Baby-bumped: Real Housewife of Toronto says she was fired over timing of C-section
“I’m nine months pregnant, and I’m going to be picketing in my Louboutin heels,” Ariane Bellamar tells me. “I will not be bullied.”
Hell hath no fury like a Housewife scorned, and this one is livid. Dismissed from her post on Toronto’s most anticipated reality series The Real Housewives of Toronto — by lawyers via email near the tick of midnight on Friday — the 38-year-old actress-model is also shining light on a show whose details have been kept secret until now.
The reason for Bellamar’s termination from the 2017 Canadian spin-off of a franchise with monster tent poles in New York, Atlanta and California’s Orange County? It is, she says, because the date of her scheduled delivery by caesarean section changed.
Ariane Bellamar says a date change for her caesarean section interfered with production plans, so she’s been sent packing. She’s thinking of suing
Originally placed in the Google Calendar for Aug. 9 — which the producers knew when she was hired this spring — doctors moved Bellamar’s surgery to Aug. 1, telling Bellamar the baby had dropped into position and it would be too dangerous to wait.
What that meant, she says, is that the birth of her child with Texas businessman husband Tanner Slaught would conflict with a ladies’ trip to Muskoka that the show’s production team was preparing to shoot. Bellamar immediately informed producers about the change. The following night, she was axed.
“Is this a joke?” she asked Grant Fraggalosch, the executive producer of the Lark Productions show, in an email. Her pleas were forwarded to lawyers.
Lark Productions has not responded to queries from the Star.
“I’m supposed to be decorating my nursery right now,” Bellamar says. In front of cameras! Instead, she’s making calls to her own lawyers and considering a lawsuit. (Worth nothing: firing or demoting a woman because she is pregnant is contrary to the Ontario Human Rights Code.)

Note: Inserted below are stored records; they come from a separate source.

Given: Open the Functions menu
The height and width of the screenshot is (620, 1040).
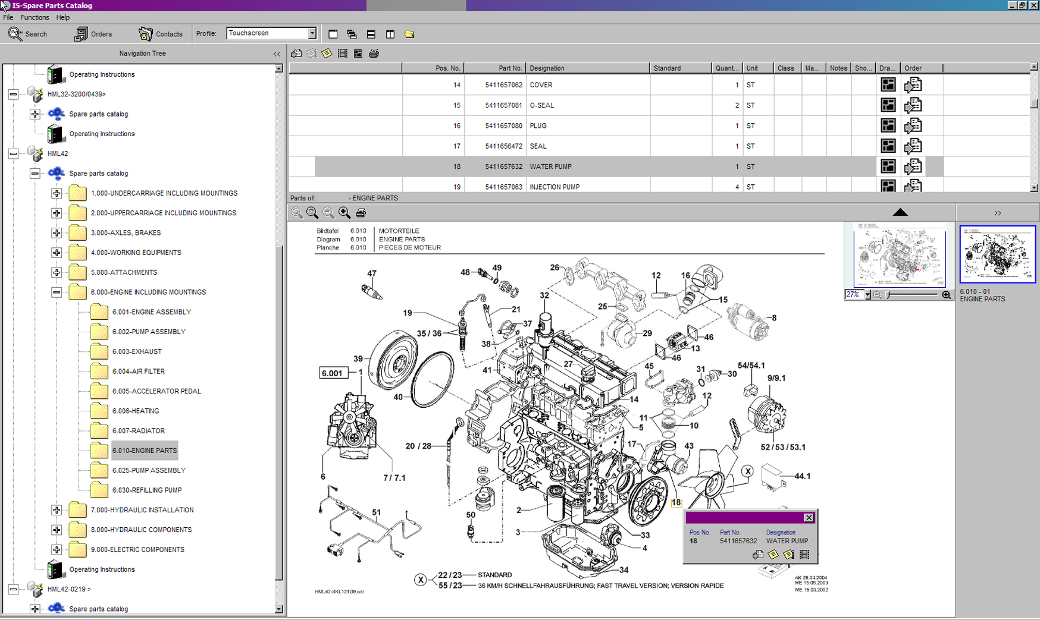Looking at the screenshot, I should 35,17.
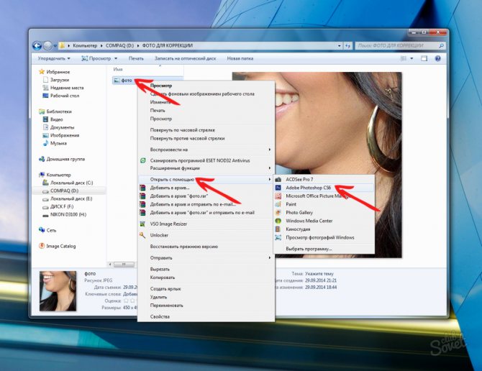Image resolution: width=482 pixels, height=371 pixels.
Task: Click the Back navigation arrow button
Action: click(37, 45)
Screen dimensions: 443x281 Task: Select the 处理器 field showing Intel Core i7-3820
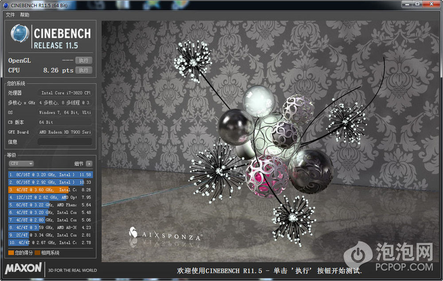click(x=65, y=93)
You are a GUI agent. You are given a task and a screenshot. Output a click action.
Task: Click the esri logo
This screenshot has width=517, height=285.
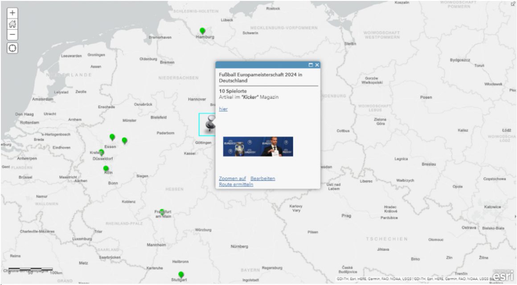(x=502, y=275)

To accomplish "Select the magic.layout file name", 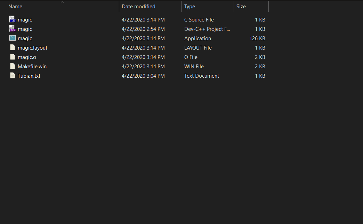I will click(32, 48).
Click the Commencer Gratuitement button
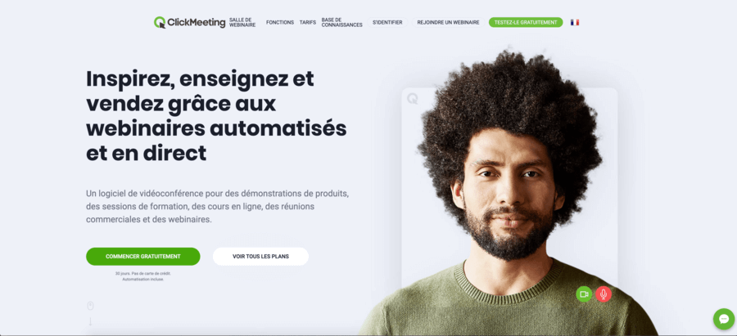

Bellamar was raised in Hamilton, and has a daughter, Emma.
She has reality TV experience (she starred on the reality series Beverly Hills Nannies), a knack for drama (a quarrel with her millionaire CEO ex-boyfriend Patrick Henry landed her in the Daily Mail in 2014) and was born to screech “I’m done!” like every Real Housewife in every city does at some point. (Bellamar’s resumé also includes porn — movies like The Curse of Medusa.)
“I was supposed to be the firestarter on the show,” she says. “I’m very candid.” Most importantly (and the reason, I think, so many bona fide socialites in Toronto turned down offers to do the show), “I’m willing to say things because I don’t have the connections here,” Bellamar says.

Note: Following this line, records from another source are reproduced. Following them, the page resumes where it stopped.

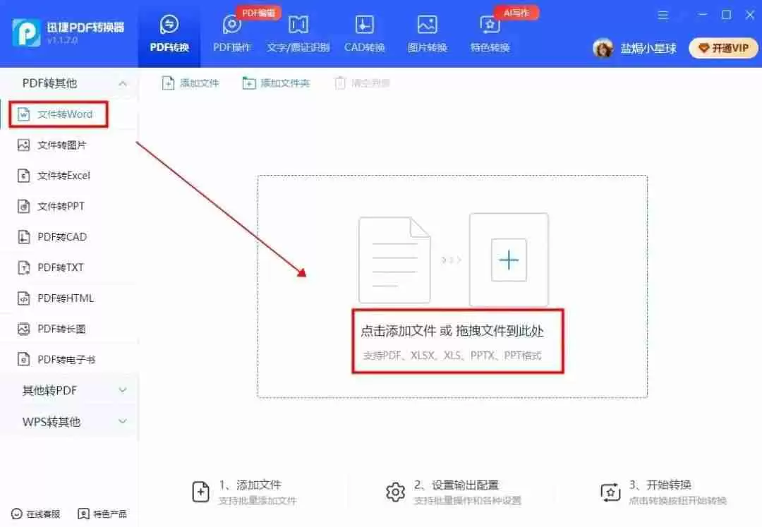This screenshot has height=527, width=762.
Task: Select 文件转Word in the sidebar
Action: (59, 114)
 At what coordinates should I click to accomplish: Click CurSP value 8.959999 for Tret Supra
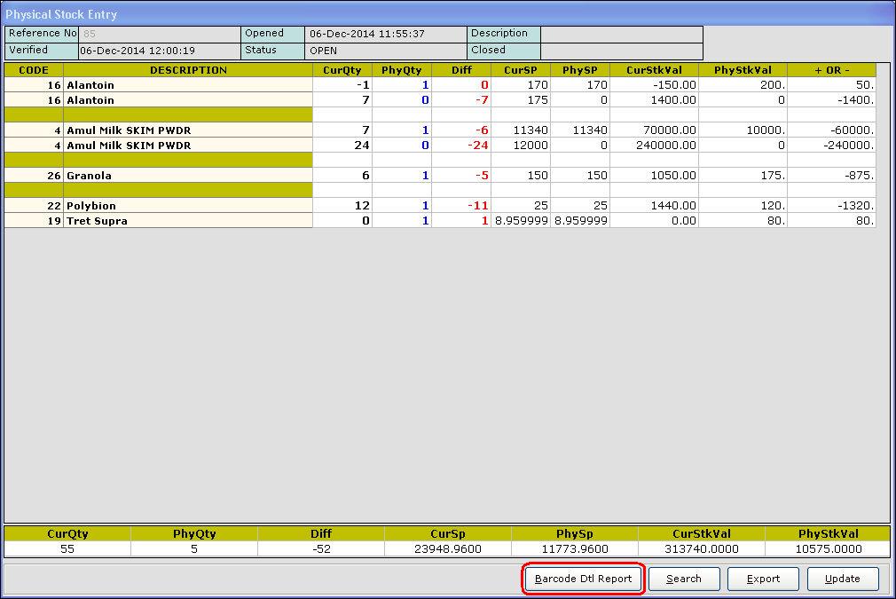[521, 221]
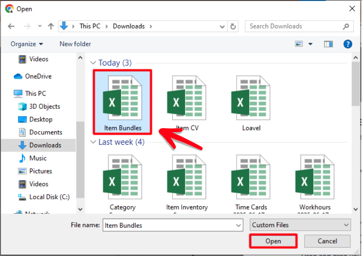This screenshot has width=362, height=256.
Task: Collapse the Today group
Action: pyautogui.click(x=93, y=63)
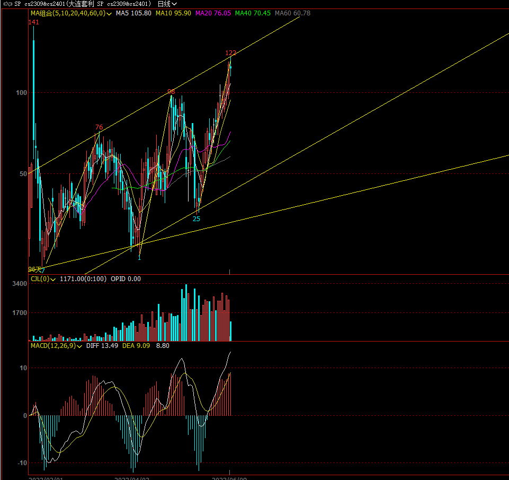Expand the MA组合 indicator parameters dropdown
This screenshot has width=509, height=480.
pyautogui.click(x=109, y=13)
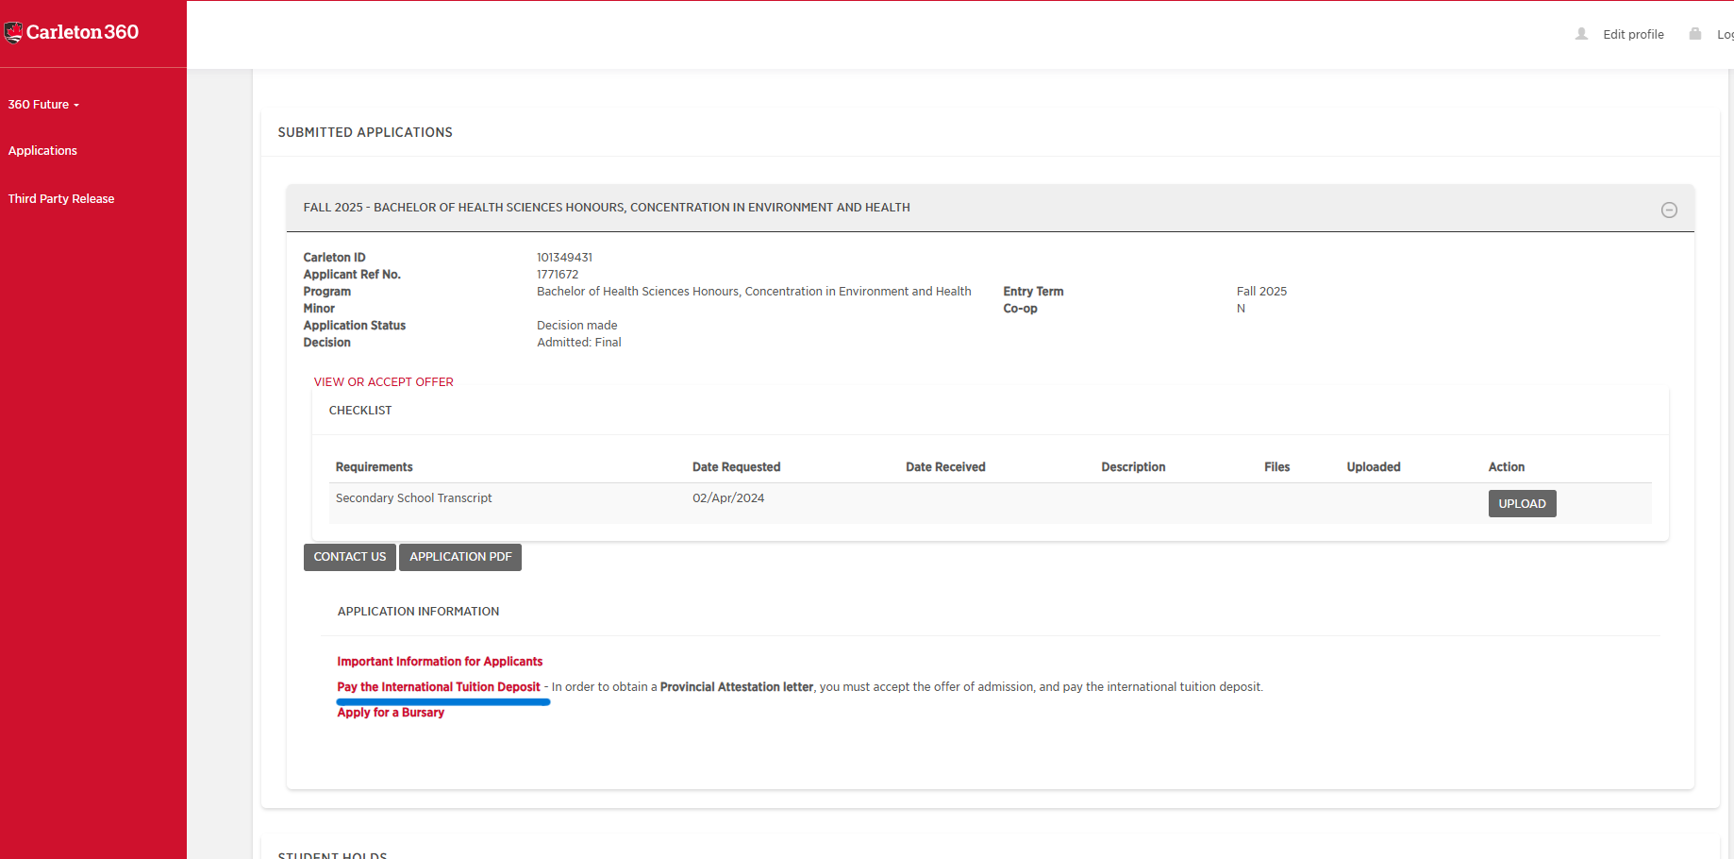Click the person icon beside Edit profile

(1582, 34)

“My whole arc” — no surprise that reality shows have “arcs” — involved “coming back home” and attending the premiere of the movie Suicide Squad, starring Jared Leto. Bellamar has a small part in the film, which was shot in Toronto.

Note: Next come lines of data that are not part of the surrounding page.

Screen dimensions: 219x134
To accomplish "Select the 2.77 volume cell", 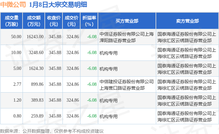I will 17,84.
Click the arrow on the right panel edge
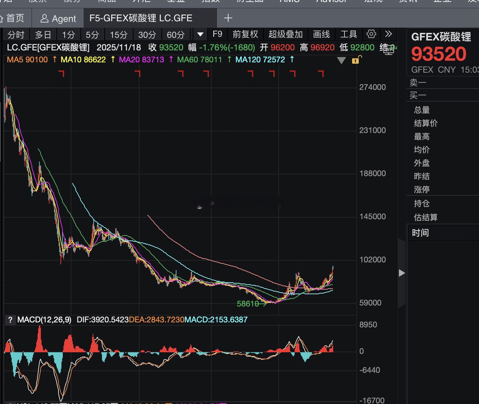Screen dimensions: 479x404 click(x=402, y=273)
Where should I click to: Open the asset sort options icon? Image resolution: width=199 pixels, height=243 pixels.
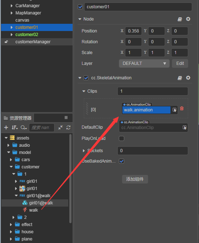(x=14, y=128)
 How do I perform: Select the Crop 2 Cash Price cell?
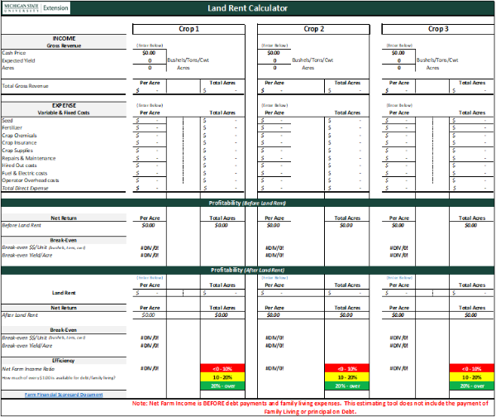click(x=274, y=52)
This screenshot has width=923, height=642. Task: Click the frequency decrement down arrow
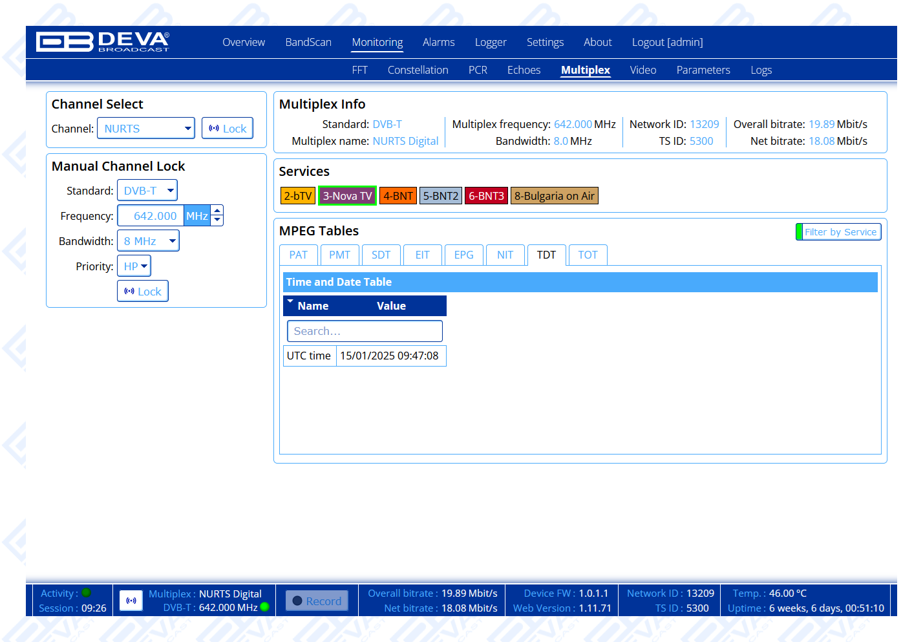[x=217, y=220]
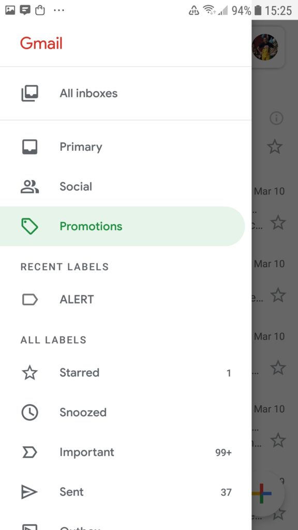Click the info circle icon behind the drawer

click(x=276, y=119)
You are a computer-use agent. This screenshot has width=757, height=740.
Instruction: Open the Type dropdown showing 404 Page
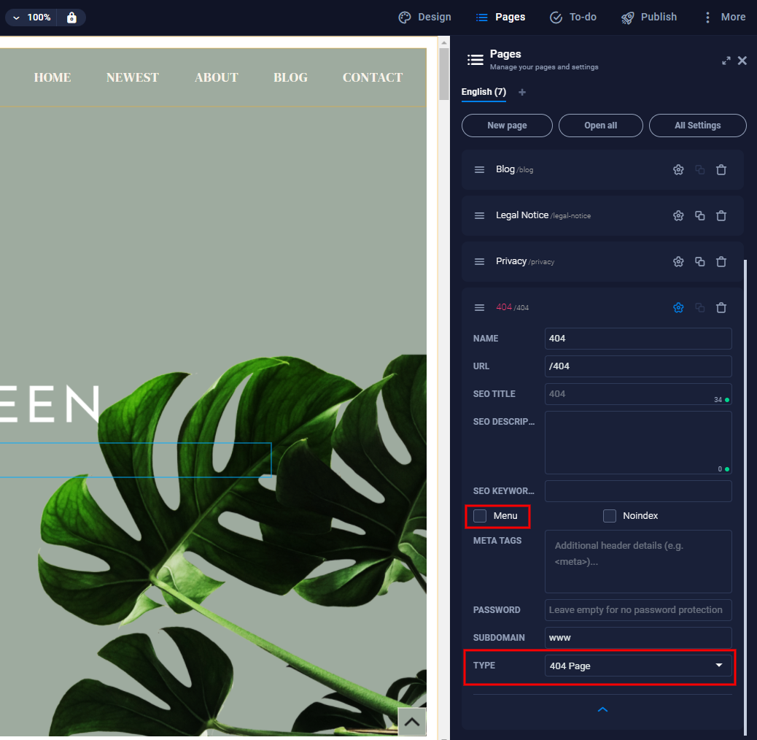tap(637, 666)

On the show, her entrée into the city’s society sphere was to be facilitated by her cosmetic surgeon, the celebrated Dr. Stephen Mulholland, whose wife, Ann Kaplan Mulholland, is a part of the cast too.
Bellamar says producers were so keen on her pregnancy, they’d already had conversations about her post-baby plot lines. “They were talking about filming me getting wasted . . . for the first time after the baby. I told them, ‘I’m going to be breast-feeding!’ ”
Asked if there might be a reason for her termination, other than her delivery date, Bellamar shrugs. “I don’t know. Maybe it’s one of the other Housewives. Maybe they’re jealous.” (For this line alone, I feel like Bellamar should be immediately rehired.)
Bellamar says she gave up multiple TV projects to secure the role and now feels stuck in Canada. “I moved to a pretty house. I bought a Maserati. I adjusted my whole life.”
She continues. “To make matters worse, my husband is in the process of moving his businesses to Toronto but can’t legally do so until his visa clears. . . . I lost my income, my husband cannot work in Canada yet, and we cannot change this situation until the baby is able to travel.” “When I was with RHOT we had hospital and grand visiting experiences planned, but like the show, those are also gone.”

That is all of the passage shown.